También hay que darse un paseo por los alrededores donde hay bonito jardín donde se pueden ver plantados 200 distintas variedades de vides; también una pequeña capilla, una peculiar escultura del dios Baco y el ferrocarril que en su época sirvió para transportar el famoso vino que producían y siguen produciendo los viñedos de esta zona. Hay unas fuentes donde se puede conseguir agua cuando el sol queme mucho. 


Callejeando en Briones

martes, 17 de mayo de 2011


Cuando se habla de La Rioja es inevitable pensar en buena tierra y buen vino. Pero olvidamos que esa parte de España también ostenta muchas maravillas culturales, sobre todo arquitectónicas, que al igual que su excelente vino podrían darle renombre mundial. En entradas  anteriores  hemos escrito sobre nuestras visitas a lugares como San Vicente de la Sonsierra o  sobre el ritual de “los picaos” que allí mismo se celebra; pues bien a pocos kilómetros de allí se encuentra Briones; otro pequeño pero encantado rincón de los muchos que hay en España y que bien amerita una visita…


Son los primeros días de la primavera y el sol se despereza de su letargo invernal alumbrando y calentando con fuerza al mundo. Es la hora de la siesta y en las estrechas calles del antiguo pueblo de Briones  (las primeras referencias históricas sobre Briones se remontan al tiempo de los romanos) apenas si hay gente. Es como si se paseara por un enorme museo que ha sido abierto solo para uno: puedes andar mirando sin apuro los blasones en las entradas de las casas, los bellos enrejados y balcones, las murallas, las iglesias, las aldabas de las puertas, todo ello como si este lugar existiera solo para que tú lo vieras.

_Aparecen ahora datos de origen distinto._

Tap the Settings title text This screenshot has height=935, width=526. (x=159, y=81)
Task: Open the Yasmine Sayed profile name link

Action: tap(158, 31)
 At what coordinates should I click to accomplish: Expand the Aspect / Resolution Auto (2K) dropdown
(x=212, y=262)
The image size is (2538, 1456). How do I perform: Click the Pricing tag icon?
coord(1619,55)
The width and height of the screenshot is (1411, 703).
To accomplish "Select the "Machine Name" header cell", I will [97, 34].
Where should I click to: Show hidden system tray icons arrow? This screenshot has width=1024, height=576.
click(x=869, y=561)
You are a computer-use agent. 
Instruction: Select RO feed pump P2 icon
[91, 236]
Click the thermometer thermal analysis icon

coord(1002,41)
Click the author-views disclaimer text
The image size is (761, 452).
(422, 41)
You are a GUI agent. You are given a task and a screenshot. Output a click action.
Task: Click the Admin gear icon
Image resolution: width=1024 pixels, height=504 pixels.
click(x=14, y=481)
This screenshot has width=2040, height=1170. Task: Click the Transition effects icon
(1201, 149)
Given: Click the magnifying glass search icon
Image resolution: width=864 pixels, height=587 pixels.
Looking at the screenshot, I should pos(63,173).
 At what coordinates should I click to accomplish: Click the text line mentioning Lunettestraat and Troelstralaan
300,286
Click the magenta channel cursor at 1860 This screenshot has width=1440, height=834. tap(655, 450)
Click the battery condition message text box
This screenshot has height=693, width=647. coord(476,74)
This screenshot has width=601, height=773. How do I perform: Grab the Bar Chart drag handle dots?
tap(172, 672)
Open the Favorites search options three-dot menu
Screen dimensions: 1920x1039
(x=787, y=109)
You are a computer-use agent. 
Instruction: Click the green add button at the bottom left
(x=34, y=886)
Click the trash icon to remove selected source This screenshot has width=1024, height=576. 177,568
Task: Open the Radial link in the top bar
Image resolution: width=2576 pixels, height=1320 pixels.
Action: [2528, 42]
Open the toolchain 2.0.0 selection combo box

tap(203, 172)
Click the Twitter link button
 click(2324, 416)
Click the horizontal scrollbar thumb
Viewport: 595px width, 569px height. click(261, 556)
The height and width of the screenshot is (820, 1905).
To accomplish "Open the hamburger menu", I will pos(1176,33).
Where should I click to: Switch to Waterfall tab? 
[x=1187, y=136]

Es una buena idea empezar la visita por la Plaza España, que es quizás el único lugar que nos da una idea de que realmente no estamos en un pueblo fantasma ya que allí los pequeños corretean mientras que sus padres los vigilan desde las sombras de las terrazas de los bares; una pareja de jóvenes se sienta en la banca buscando el calor no solo de los besos sino también del fuerte sol y más allá algún extranjero se devana los sesos tratando de entender la simbología de la fachada de la fascinante iglesia. Es justamente en esta plaza donde se encuentran algunos de los edificios más notables del pueblo. 





Por ejemplo, el Ayuntamiento de la Villa (antes palacio de los Marqueses de San Nicolás), de 1755, considerada una de las construcciones civiles más interesantes de La Rioja. Llaman la atención sus escudos y medallones y la armonía de sus formas. Al frente está la casa más antigua del pueblo la cual tiene dos plantas con una entrada de medio punto de la cual en cualquiera momento pareciera que va a salir con toda naturalidad un personaje de esos que abundan en las historias de caballeros y castillos. Al lado de esta antigua casa  hay un bonito edificio de sillería con amplios balcones blancos donde se encuentra "la botica de Rabal" llamada así por haber sido el sitio de trabajo de Don Ismael Rabal, licenciado de Farmacia que vivió en Briones a inicios del siglo pasado. Este lugar es un excelente muestrario de los modos y técnicas de los que se valían los farmacéuticos de entonces para crear pócimas y remedios que calmaran las muchas dolencias que desde siempre han aquejado al ser humano.  Si bien la entrada no está permitida se puede ver a través de un grueso cristal todas las herramientas de las que el buen señor Rabal usaba para inventar los brebajes y paliativos que la gente le pedía: embudos, pipetas, morteros, balanzas, frascos de porcelana, etc. Comparado con los modernos, este laboratorio no parece uno que funcionara hasta hace menos de 100 años sino más bien uno de la edad media, digno de un alquimista o nigromante. ¡Qué rápido avanza todo!